Collected data
---

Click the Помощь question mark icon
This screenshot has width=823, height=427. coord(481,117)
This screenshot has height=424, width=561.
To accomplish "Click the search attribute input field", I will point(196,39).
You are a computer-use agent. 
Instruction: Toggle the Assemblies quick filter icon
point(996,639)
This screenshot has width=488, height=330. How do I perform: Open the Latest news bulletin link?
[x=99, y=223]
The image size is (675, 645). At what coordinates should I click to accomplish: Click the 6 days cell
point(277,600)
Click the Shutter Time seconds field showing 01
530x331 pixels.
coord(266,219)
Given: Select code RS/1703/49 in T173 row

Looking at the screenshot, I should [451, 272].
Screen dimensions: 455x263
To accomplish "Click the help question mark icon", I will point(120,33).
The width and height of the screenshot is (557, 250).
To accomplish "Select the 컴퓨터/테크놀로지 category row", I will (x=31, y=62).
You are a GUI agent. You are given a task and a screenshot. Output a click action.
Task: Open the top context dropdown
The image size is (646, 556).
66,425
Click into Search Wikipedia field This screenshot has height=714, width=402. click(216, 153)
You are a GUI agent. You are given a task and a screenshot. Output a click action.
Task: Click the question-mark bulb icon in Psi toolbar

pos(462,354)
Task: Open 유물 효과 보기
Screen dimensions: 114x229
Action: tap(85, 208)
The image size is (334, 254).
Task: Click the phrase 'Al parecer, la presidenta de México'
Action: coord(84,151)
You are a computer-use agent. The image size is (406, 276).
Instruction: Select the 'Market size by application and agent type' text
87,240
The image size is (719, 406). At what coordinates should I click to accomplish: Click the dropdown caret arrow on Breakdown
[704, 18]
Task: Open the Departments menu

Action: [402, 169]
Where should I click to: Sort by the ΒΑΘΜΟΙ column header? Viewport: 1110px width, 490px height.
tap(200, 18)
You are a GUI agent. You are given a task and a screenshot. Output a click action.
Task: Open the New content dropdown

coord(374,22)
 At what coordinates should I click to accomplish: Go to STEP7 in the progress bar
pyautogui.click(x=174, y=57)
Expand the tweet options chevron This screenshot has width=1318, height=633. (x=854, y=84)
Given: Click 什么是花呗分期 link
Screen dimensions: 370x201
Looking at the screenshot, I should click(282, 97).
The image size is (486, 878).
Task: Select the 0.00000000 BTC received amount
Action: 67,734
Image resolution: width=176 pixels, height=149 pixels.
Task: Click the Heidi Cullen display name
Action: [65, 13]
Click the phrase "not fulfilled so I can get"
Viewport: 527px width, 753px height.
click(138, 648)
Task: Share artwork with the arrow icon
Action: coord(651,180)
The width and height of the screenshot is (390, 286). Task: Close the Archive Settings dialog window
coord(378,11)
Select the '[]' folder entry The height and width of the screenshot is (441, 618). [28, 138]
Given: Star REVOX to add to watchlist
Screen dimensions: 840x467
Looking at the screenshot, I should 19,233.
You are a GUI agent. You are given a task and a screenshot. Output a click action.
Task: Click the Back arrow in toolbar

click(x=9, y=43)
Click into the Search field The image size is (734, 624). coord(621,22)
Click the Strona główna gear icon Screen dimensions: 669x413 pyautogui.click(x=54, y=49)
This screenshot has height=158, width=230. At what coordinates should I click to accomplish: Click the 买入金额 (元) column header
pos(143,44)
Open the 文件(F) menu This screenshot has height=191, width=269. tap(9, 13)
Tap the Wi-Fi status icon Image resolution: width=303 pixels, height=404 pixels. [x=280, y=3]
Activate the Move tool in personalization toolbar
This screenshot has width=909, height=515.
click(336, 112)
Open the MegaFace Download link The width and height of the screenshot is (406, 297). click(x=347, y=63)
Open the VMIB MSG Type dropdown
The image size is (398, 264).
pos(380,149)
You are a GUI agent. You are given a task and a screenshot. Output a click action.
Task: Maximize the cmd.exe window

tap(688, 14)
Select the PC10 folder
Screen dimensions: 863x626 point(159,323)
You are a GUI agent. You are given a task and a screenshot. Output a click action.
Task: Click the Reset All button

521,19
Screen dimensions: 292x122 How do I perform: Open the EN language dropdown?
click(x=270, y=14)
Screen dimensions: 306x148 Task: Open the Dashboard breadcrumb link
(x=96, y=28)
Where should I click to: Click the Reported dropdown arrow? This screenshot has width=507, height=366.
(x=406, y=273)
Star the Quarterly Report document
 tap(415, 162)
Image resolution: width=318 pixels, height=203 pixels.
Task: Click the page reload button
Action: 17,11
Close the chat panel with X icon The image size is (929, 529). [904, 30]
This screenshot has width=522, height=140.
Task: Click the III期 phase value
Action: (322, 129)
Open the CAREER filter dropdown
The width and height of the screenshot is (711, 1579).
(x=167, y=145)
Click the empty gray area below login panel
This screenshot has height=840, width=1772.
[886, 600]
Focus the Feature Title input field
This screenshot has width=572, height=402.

---

Exercise prompt
For the string "will", go through the entries above and copy each line where it occurs.

Written solution
To accomplish "Click the search attribute input field", I will point(196,39).
To accomplish "Click the help question mark icon", I will point(120,33).
To accomplish "Select the 컴퓨터/테크놀로지 category row", I will (x=31, y=62).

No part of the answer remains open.